**Supplied text**:
┏━━
Tuesday, June 23, 2009

Bêtes Noires

I was sitting at the kitchen table contemplating my scrambled eggs the other day when I noticed a tiny black bead on my forearm. “What is that?” I asked my beloved spouse. “Looks like a deer tick engorged with blood.” Hmmm. Lovely. Now looking out for the dreaded Lyme disease bullseye thing. I happen to be on antibiotics for a sinus infection so hopefully cephalexin will also take care of any germs the little bugger may have passed on. Apparently, our little corner of the Blue Ridge has an incidence of Lyme disease about 20 times the state average. There are a hell of a lot of deer around here.

The French word for tick, which by coincidence I learned the other night is tique ( in the manner of musique, classique etc.). The author of the novel I mentioned in my last post describes people attaching themselves to cultural crutches like a tique to a fat warm dog. It’s kind of an elegant word for such a nasty little creature. Their existence seems totally unjustified to me, but I suppose they’re food for the birds. Wouldn’t mind getting a few guinea fowl in here to clear them out if I can overcome my distaste for poultry.

Unfortunately, they like to hang out in tall grass and we’re not so big on mowing around here. Our trio of riding mowers is still down. But Christian did get out (on father’s day God bless him) and cut the grass immediately surrounding our house with the (now operational) push mower. Just beyond, there remains a vast expanse of knee high blades way beyond the capability of a any kind of lawnmower. This stuff is going to require a real tractor and bushhog, which we’ll have to borrow. There is a nice little close-cropped patch beyond the garden on which the ever lovin’ has set up a horseshoe court. We’re not really horseshoe pitchers around here but somebody passed on an old set, so what the heck. We can have a glass or rosé and pretend we’re playing pétanques at the Place des Lices in Saint Tropez.
┗━━
**Directions**:
- A) From the post about the tick, reproduce the passage that begins at the words "Tuesday, June 23, 2009" and stops after the words "deer around here.".
- B) According to the post about the tick, why will the grass beyond the house need a tractor and bushhog? Answer in one to three sentences.

**Data extract**:
┏━━
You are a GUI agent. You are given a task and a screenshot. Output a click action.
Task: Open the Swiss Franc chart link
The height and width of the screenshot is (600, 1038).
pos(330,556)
┗━━
**Task-by-task solutions**:
- A)
Tuesday, June 23, 2009

Bêtes Noires

I was sitting at the kitchen table contemplating my scrambled eggs the other day when I noticed a tiny black bead on my forearm. “What is that?” I asked my beloved spouse. “Looks like a deer tick engorged with blood.” Hmmm. Lovely. Now looking out for the dreaded Lyme disease bullseye thing. I happen to be on antibiotics for a sinus infection so hopefully cephalexin will also take care of any germs the little bugger may have passed on. Apparently, our little corner of the Blue Ridge has an incidence of Lyme disease about 20 times the state average. There are a hell of a lot of deer around here.

- B) Beyond the freshly cut area around the house, the grass has grown knee high, which is more than any kind of lawnmower can handle.